Following are the bottom eleven U.S. states* receiving international students during the 2010-11 academic year:
#41 New Mexico
#42 New Hanpshire
#44 West Virginia
#47 South Dakota
#50 Vermont (article "Vermont's modest global draw" in the Burlington Free Press)
This list really doesn't say much but it would be interesting to go through the Open Doors data from the past several years and compare the lists to see ifwe can gain any insight into why these states comprise the bottom fifth of U.S. states receiving international students in 2010-11 and if they have historically fallen in the bottom fifth. While a historical and comparative review might provide some insight I think more analysis of additional variables is necessary to fully understand why this is the case. Know the total number of higer education institutions in each state would certainly be helpful but I think looking back to see if these states have issued state proclamations in support of international education, which may lead to resource allocation in an effort to market the state as a study abroad destination for international students. Four states from this group of eleven issued a proclamation in support of International Education Week 2010. Another indication of state level support for international education and valuing international students is to see if these states have established (and hopefully active) consortium working to highlight the state as a study destination for international students.
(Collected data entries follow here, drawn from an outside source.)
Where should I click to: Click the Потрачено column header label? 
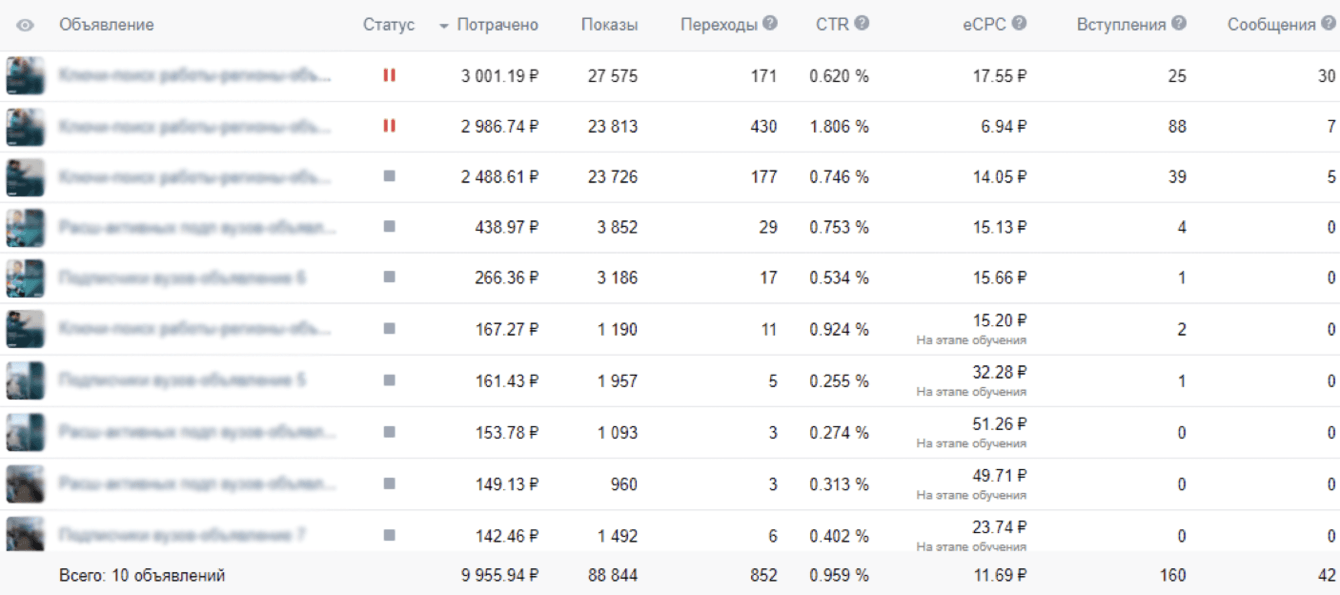(497, 25)
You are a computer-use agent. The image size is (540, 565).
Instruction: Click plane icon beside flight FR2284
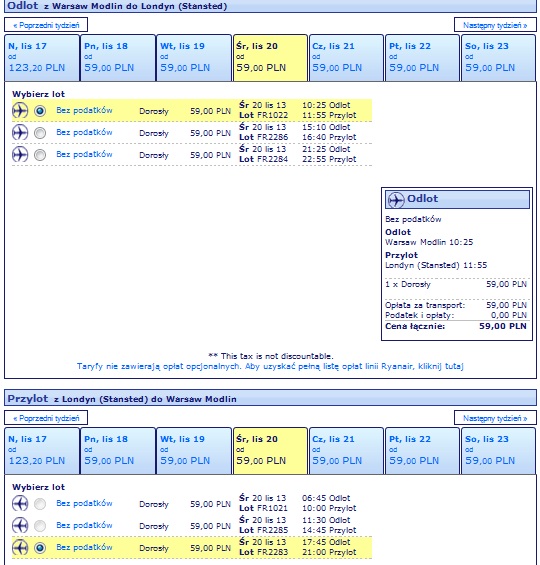tap(20, 155)
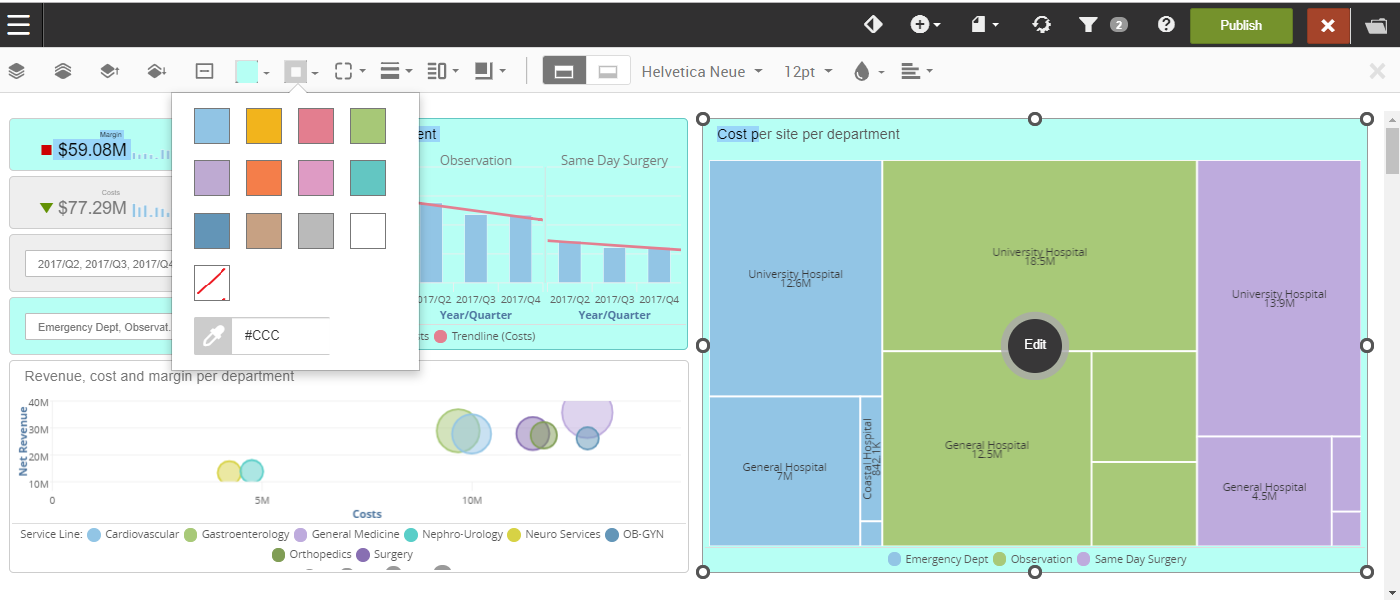
Task: Click the bring forward layer icon
Action: tap(110, 71)
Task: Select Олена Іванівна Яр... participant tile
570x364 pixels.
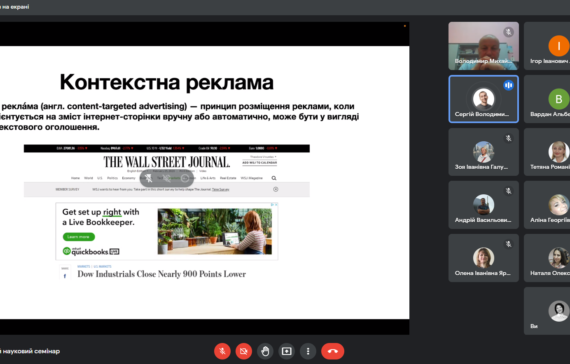Action: pos(483,258)
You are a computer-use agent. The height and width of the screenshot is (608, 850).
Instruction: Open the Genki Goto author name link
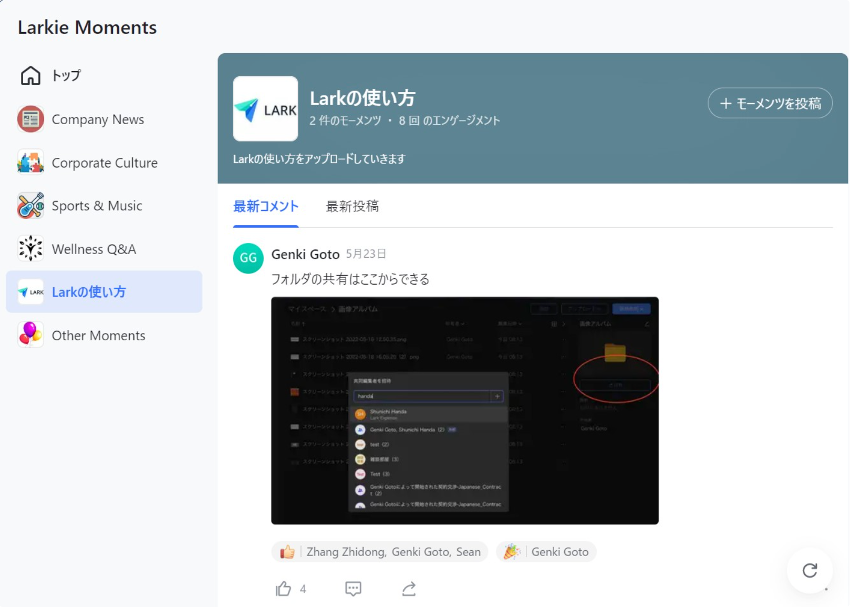[x=305, y=254]
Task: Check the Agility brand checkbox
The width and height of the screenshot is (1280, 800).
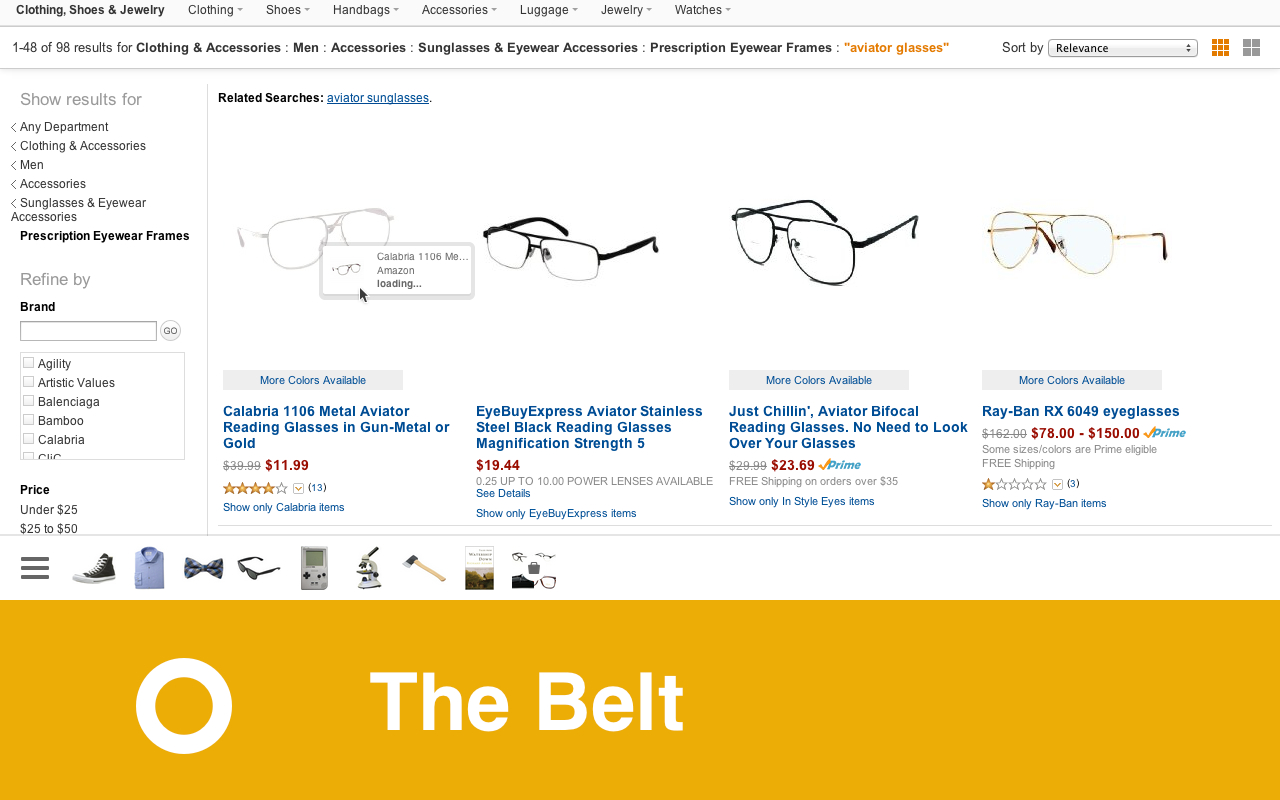Action: tap(29, 363)
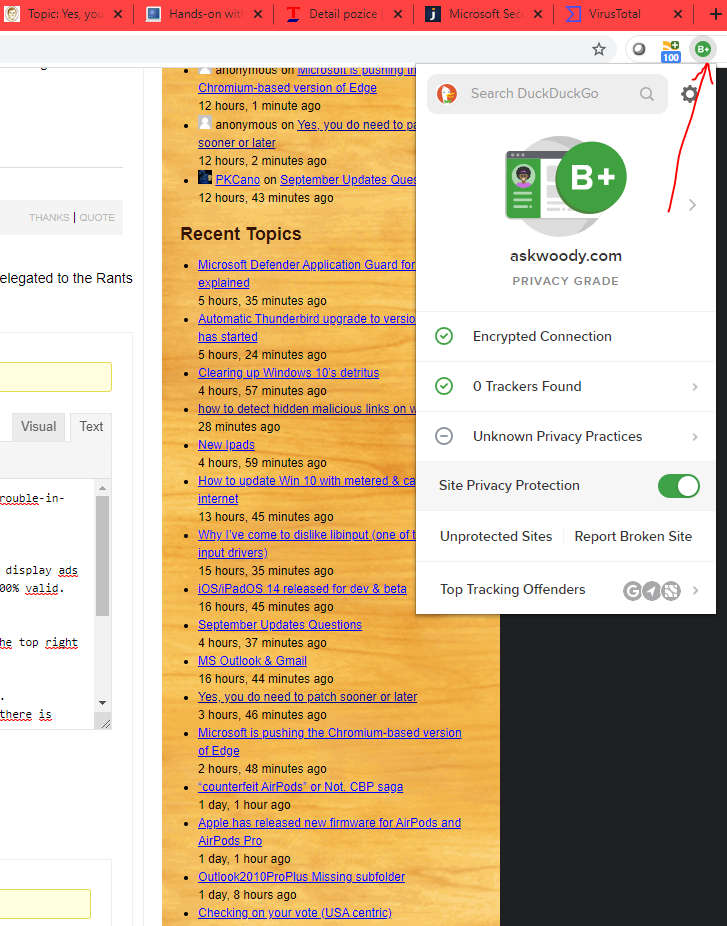Open the 'MS Outlook & Gmail' topic link
Screen dimensions: 727x926
point(252,661)
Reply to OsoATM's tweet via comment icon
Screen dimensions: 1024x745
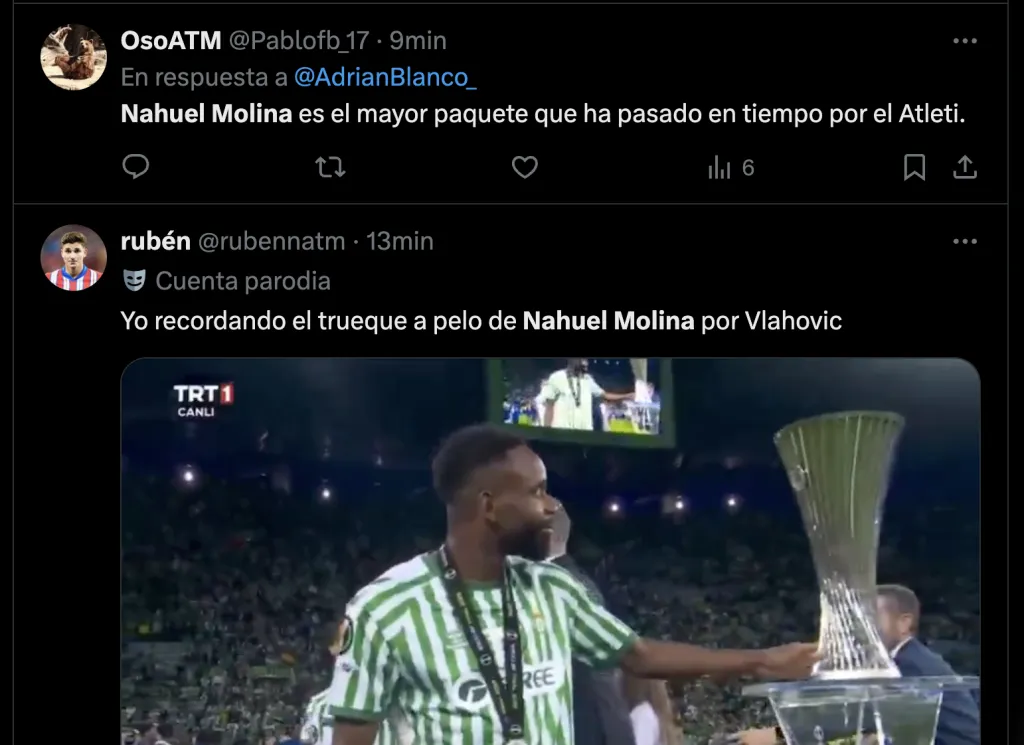pyautogui.click(x=136, y=167)
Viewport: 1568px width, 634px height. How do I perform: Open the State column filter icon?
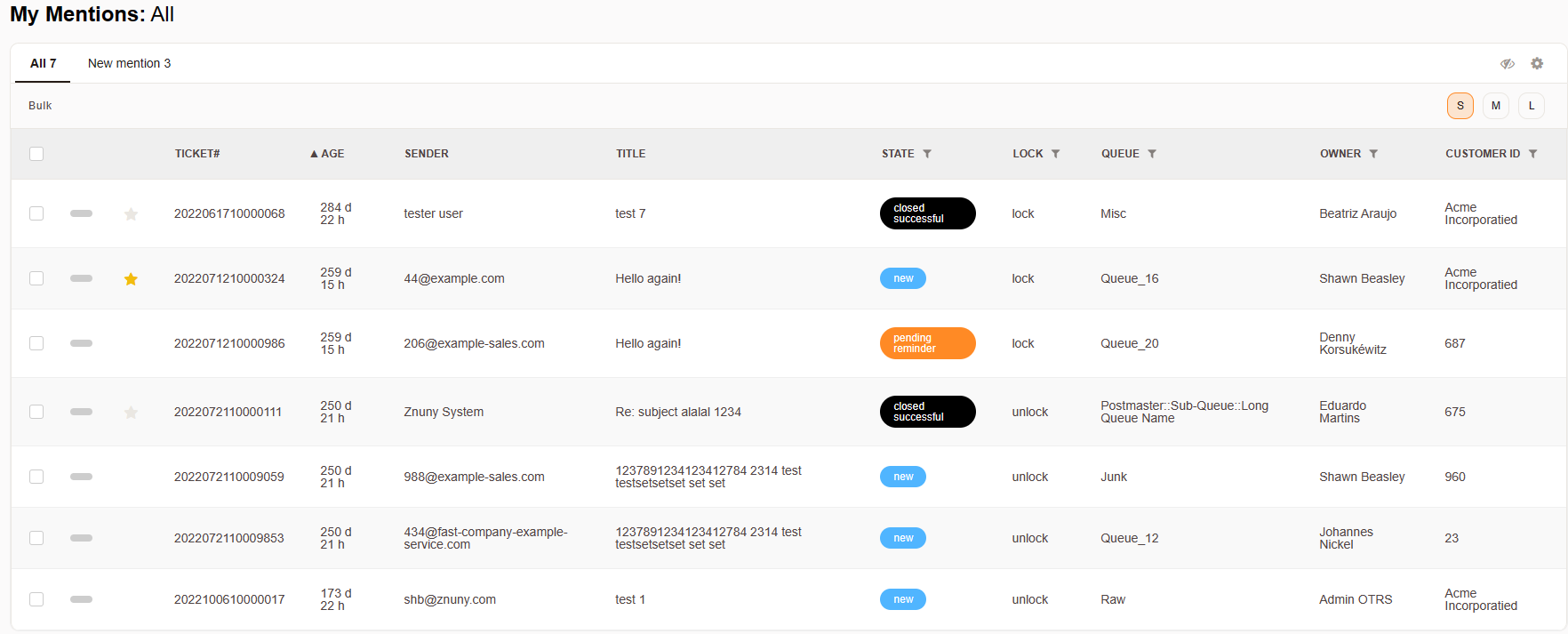click(927, 154)
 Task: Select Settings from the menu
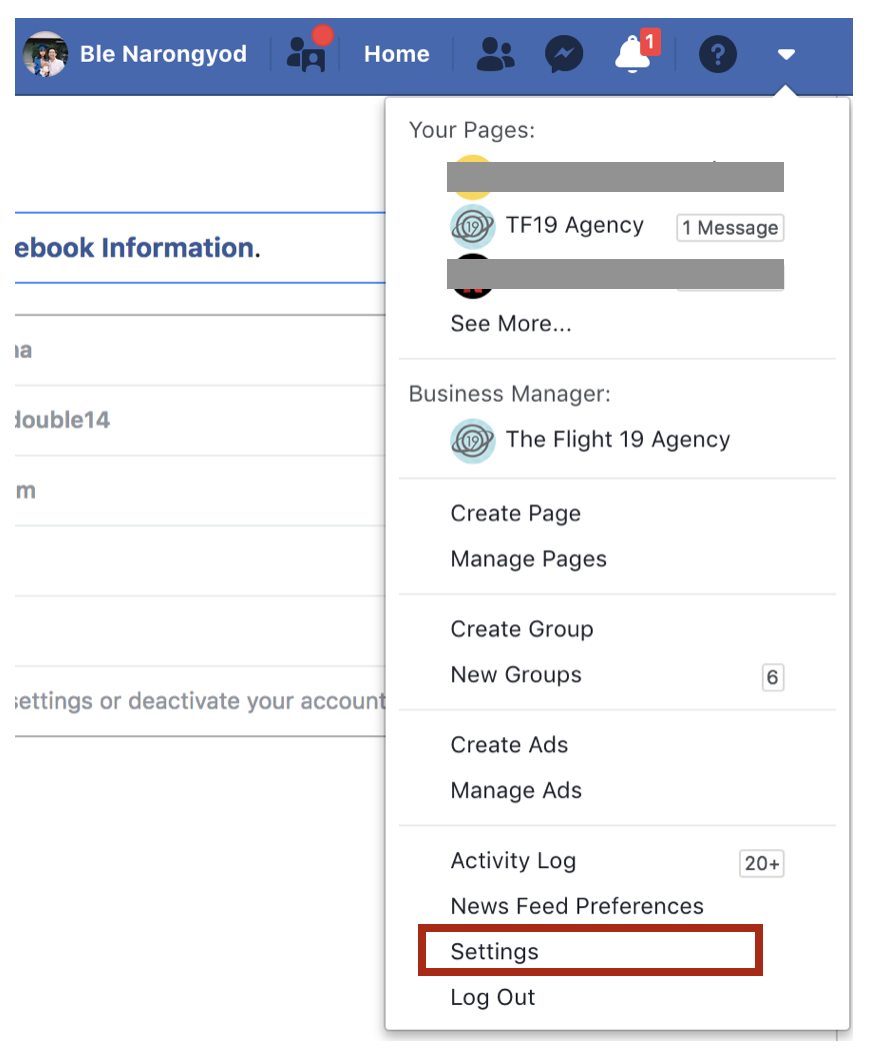(591, 950)
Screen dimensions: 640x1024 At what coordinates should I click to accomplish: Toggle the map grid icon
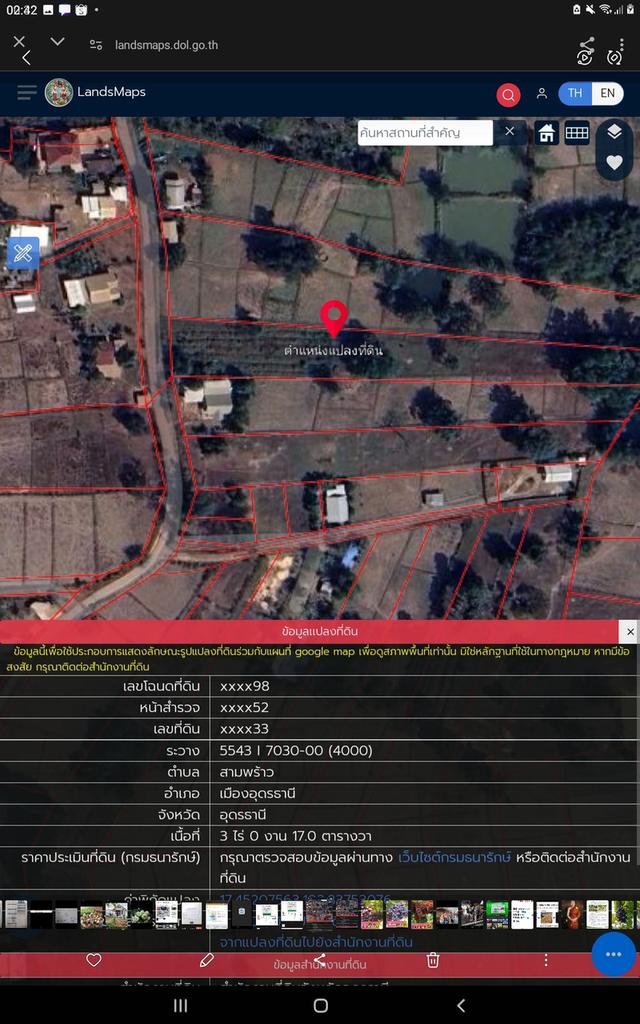(577, 133)
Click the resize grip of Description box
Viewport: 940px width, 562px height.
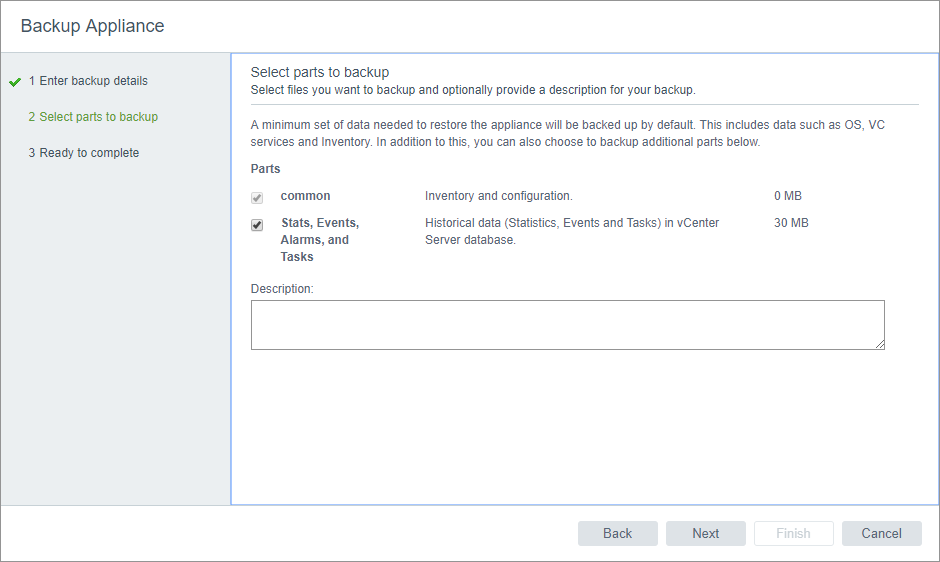pos(879,344)
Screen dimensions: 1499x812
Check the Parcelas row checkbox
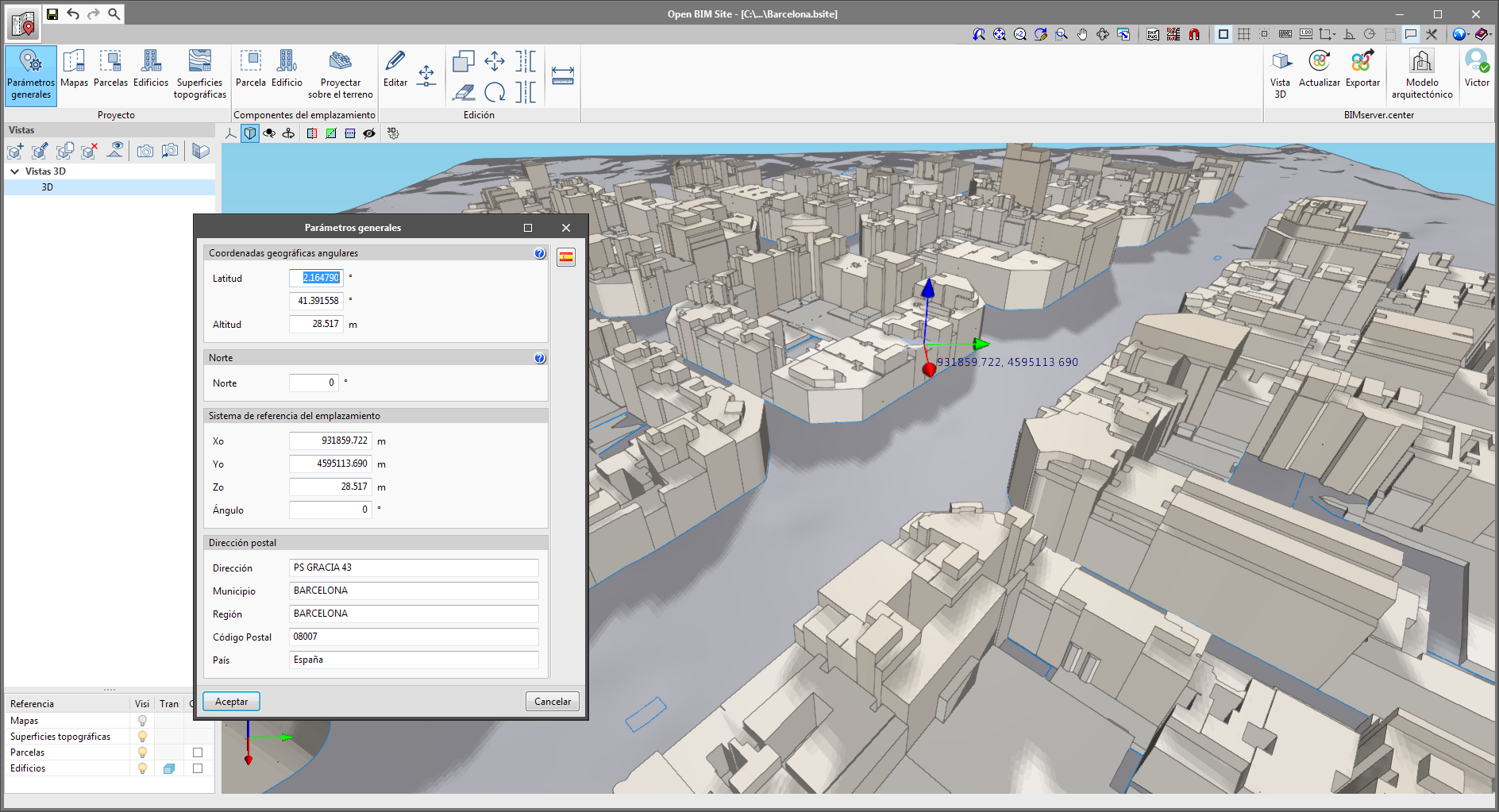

To my knowledge, of these eleven states only West Virginia has established such a consortium called Study West Virginia at http://studywv.org/. Update Nov. 17th: The State of Mississippi also has an established consortium focused on bringing international students to the State. Study Mississippi has a website http://studymississippi.us AND they are on Twitter at @studyMS. Another colleague on Twitter reports that she is working to establish Study New Hampshire and that Study Vermont USA has recently been established.
I posted this list of bottom receiving states last night to IHEC Blog's Facebook page and a colleague, Lori Sjokolade, left a very interesting comment/observation about one reason these states may be the bottom receiving schools. Lori makes the point that:
"one thing these states have in common is that they are all EPSCoR states. No surprise that these states rank the lowest since science and engineering are amongst the top fields that international students choose to study in the United States and these states are amongst those that have been identified as needing help in boosting their science and engineering competitiveness."I hadn't even though about this aspect but I think this is a very valid point.
What are your thoughts about any of this?
*51 total includes all 50 U.S. States and Washington D.C.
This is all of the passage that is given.